Notable new testimony from DPIC on the economic costs of the death penalty

A helpful reader pointed me to this new written testimony from the Death Penalty Information Center's executive director, Richard Dieter, concerning the death penalty's economic costs.  Here is how DPIC's website explains the background and basics of this document:

On Monday, June 7, the Pennsylvania State Government Management and Cost Study Commission will hear from experts on proposals to cut the costs of various government programs.  The Commission, established in 2009, is comprised of private and public sector cost-minded leaders in Pennsylvania and has been charged with studying the management of government operations and making recommendations for cost-cutting measures.

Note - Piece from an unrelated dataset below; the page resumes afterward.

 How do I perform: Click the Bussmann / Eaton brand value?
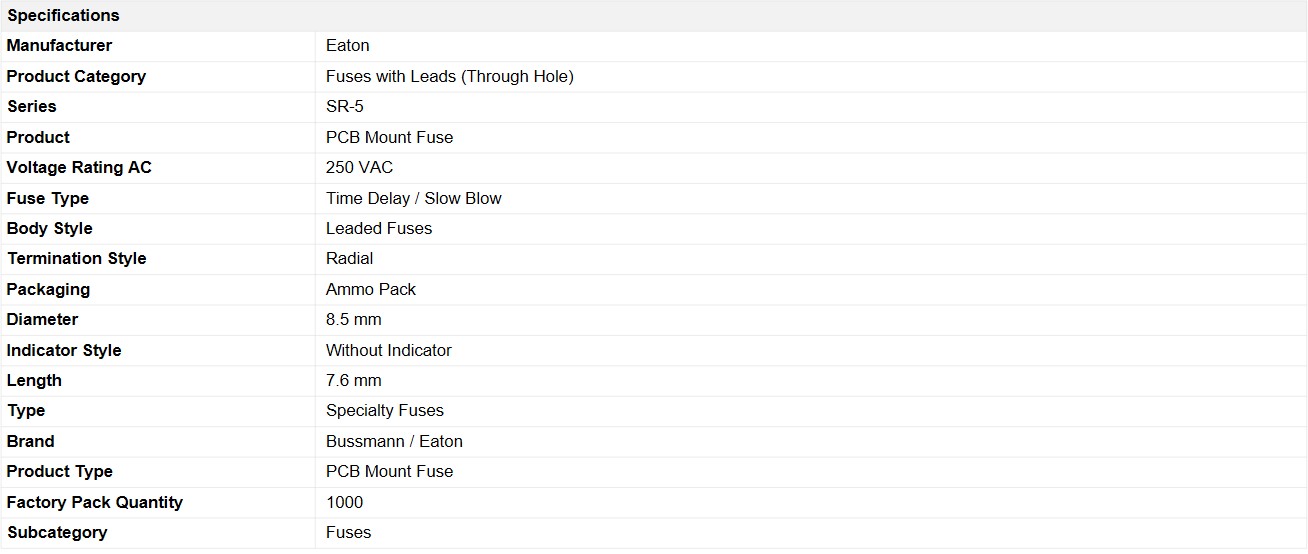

Among the experts who will testify at the hearing is Richard Dieter, Executive Director of the Death Penalty Information Center, who will provide information on the high costs of the death penalty.  His testimony states: "[T]he death penalty is not an essential government function and, in fact, is probably one of the least effective and most costly programs, when measured in terms of the people it affects.  What Pennsylvania calls the death penalty is in reality a very expensive form of life without parole.  Despite having the fourth largest death row in the country, Pennsylvania has not had an execution in 11 years" and no "contested execution since 1962."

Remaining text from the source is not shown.